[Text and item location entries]
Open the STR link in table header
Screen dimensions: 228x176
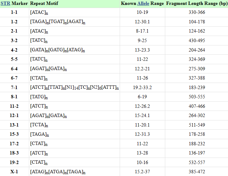coord(5,4)
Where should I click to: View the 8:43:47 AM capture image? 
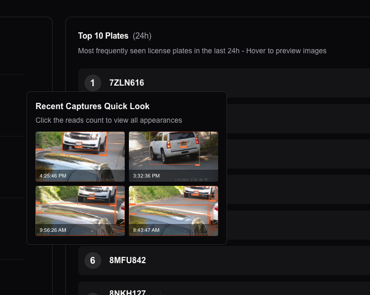click(x=173, y=210)
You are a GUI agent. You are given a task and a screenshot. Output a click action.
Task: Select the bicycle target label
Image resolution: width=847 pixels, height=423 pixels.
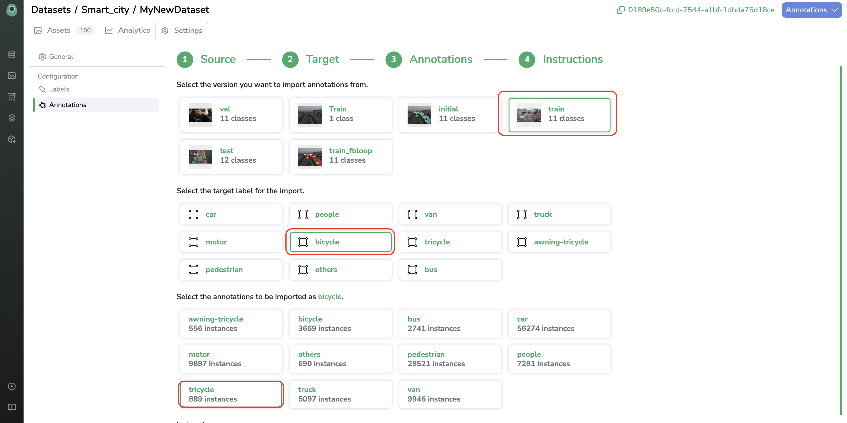click(x=340, y=242)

- What you will do
Reproduce all of the records above verbatim, omitting the pictures from your copy.

- Solution to this problem
Open the STR link in table header
Screen dimensions: 228x176
coord(5,4)
Where should I click to: View the 8:43:47 AM capture image? 
click(x=173, y=210)
You are a GUI agent. You are given a task and a screenshot. Output a click action.
Task: Select the bicycle target label
Image resolution: width=847 pixels, height=423 pixels.
click(x=340, y=242)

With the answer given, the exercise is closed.